Hot Cat Replication Attempt: Update – Experiment Completed
|January 13, 2015||Posted by Jack Cole under Andrea Rossi, E-Cat, Hobbyist LENR|
For a couple of months, I have been working on various combinations of reactor cells and materials in an attempt to replicate some of the concepts of Andrea Rossi’s Energy Catalyzer. There have been several failed experiments and several promising experiments. The most recent experiment was the most promising finding yet–yielding an apparent excess heating of 10.4 watts. I utilized a different design in this experiment of sealing the heating element inside of the reaction chamber with the fuel. Using this approach, I was able to use DC current with a programmable power supply to reach higher temperatures within the core of the chamber. The temperatures were recorded via a PC connected to a type K thermocouple attached to the exterior of the alumina tube. Note that the internal temperature is much hotter as demonstrated by incandescence when the external temperature was 350C (suggesting internal temperatures > 550C). This study used a different method of producing hydrogen within the cell than the LiAlH4 that is safer to handle while loading the fuel.

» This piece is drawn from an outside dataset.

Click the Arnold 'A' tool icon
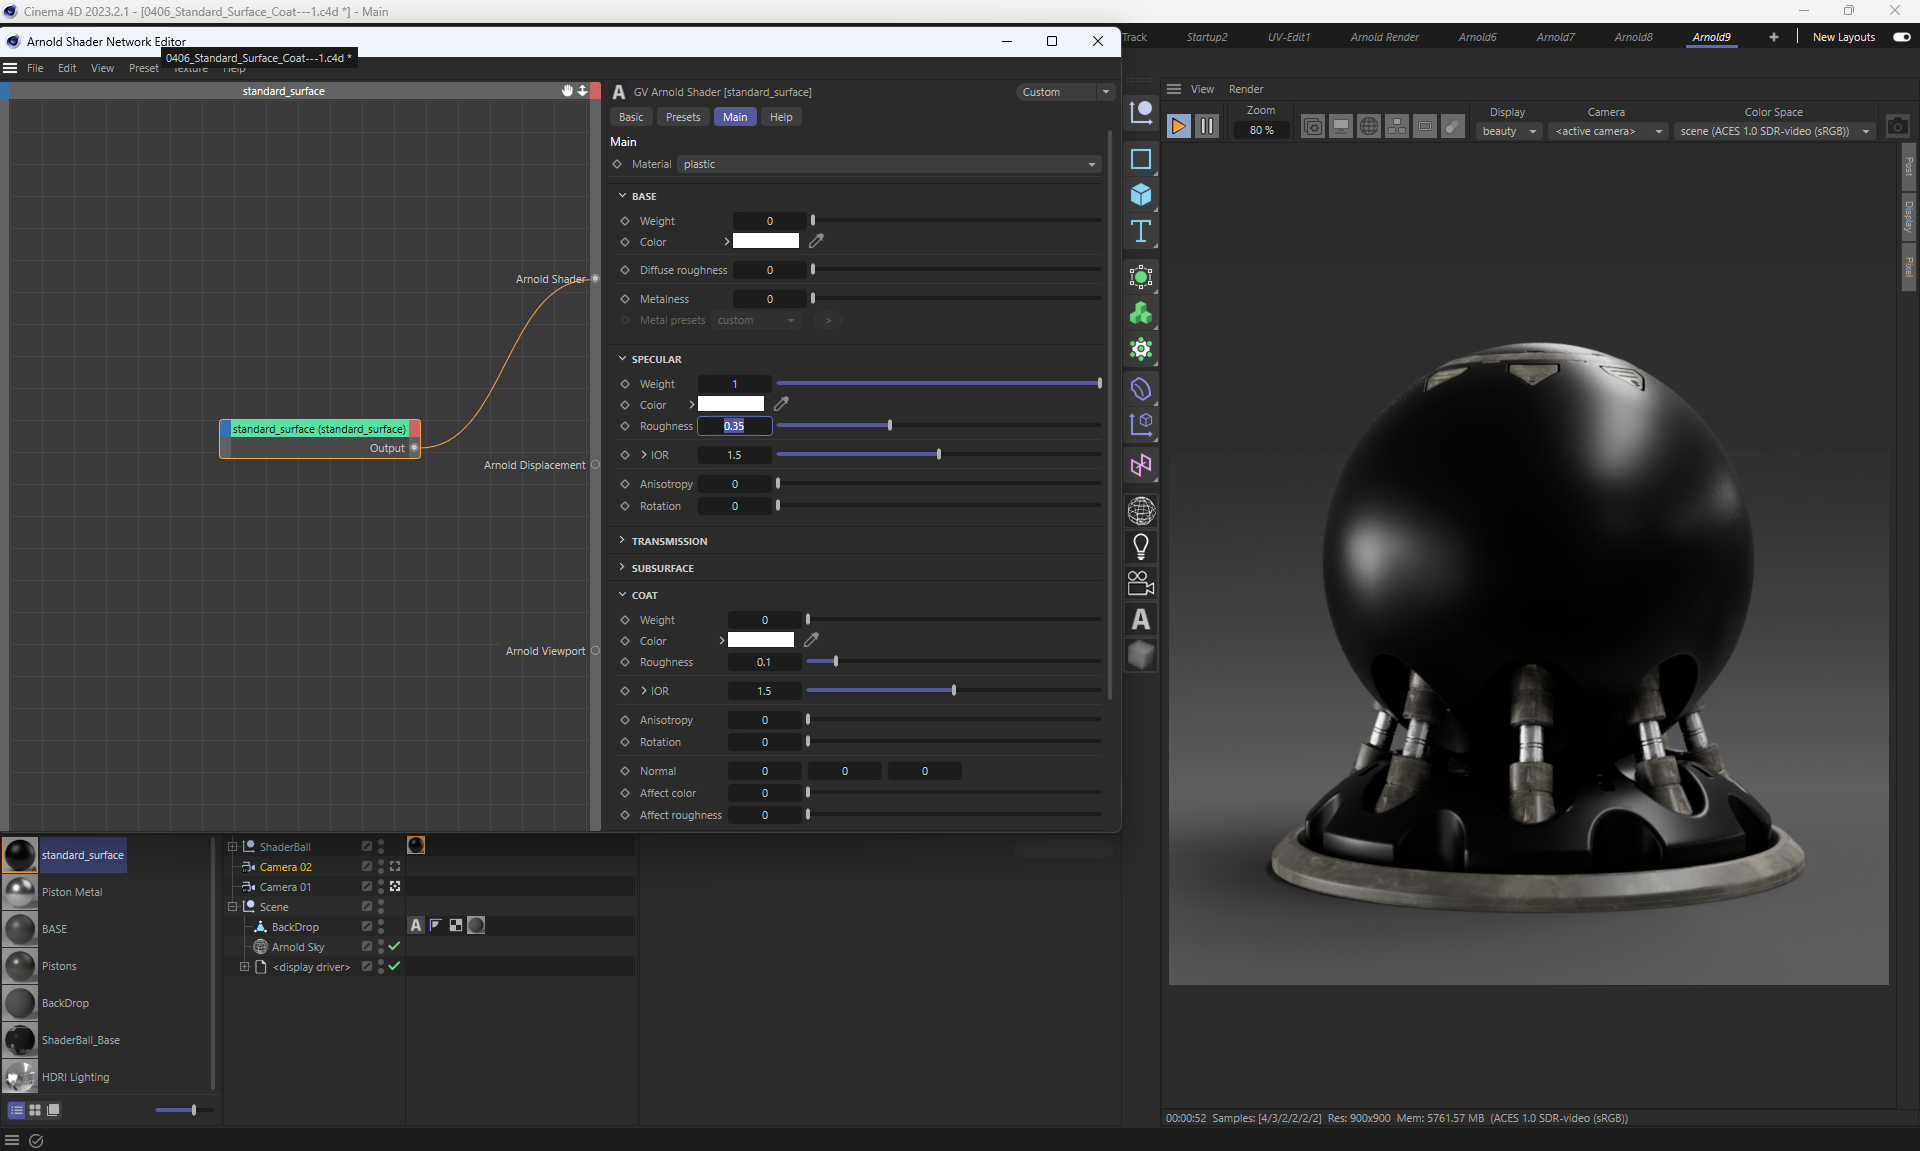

I am not making any bold scientific claims with this experiment. More work needs to be done to confirm/dis-confirm these findings. This experiment falls into the category of “promising” pending further study. This post may be updated as I explore the data further. Additionally, the experiment will continue to run for a longer period of time to see if the excess power goes to zero. It is currently at 5.5 watts excess after 12 hours of demonstrating apparent excess heat. It has slowly been decreasing.
After running another 13 hours, the resistance wire must have broken within the cell (likely related to thermal stress and/or hydrogen embrittlement). The elevated temperature remained, but it was significantly less than where it reached during the heat up phase.
As you can tell from the chart, the apparent excess heating was slowly dropping over time. This tends to bolster the validity of the calibration run and the hypothesis of the existence of excess heating. It is unfortunate that the heating element wire broke since it would have been interesting to see if it eventually would have returned to the calibration level values. For reference to the above chart, see the measured input power levels below.
Because of the power data fluctuations, I thought it might be of interest to chart the resistance of the heater coil. It is interesting how little the control run varies versus the experimental run.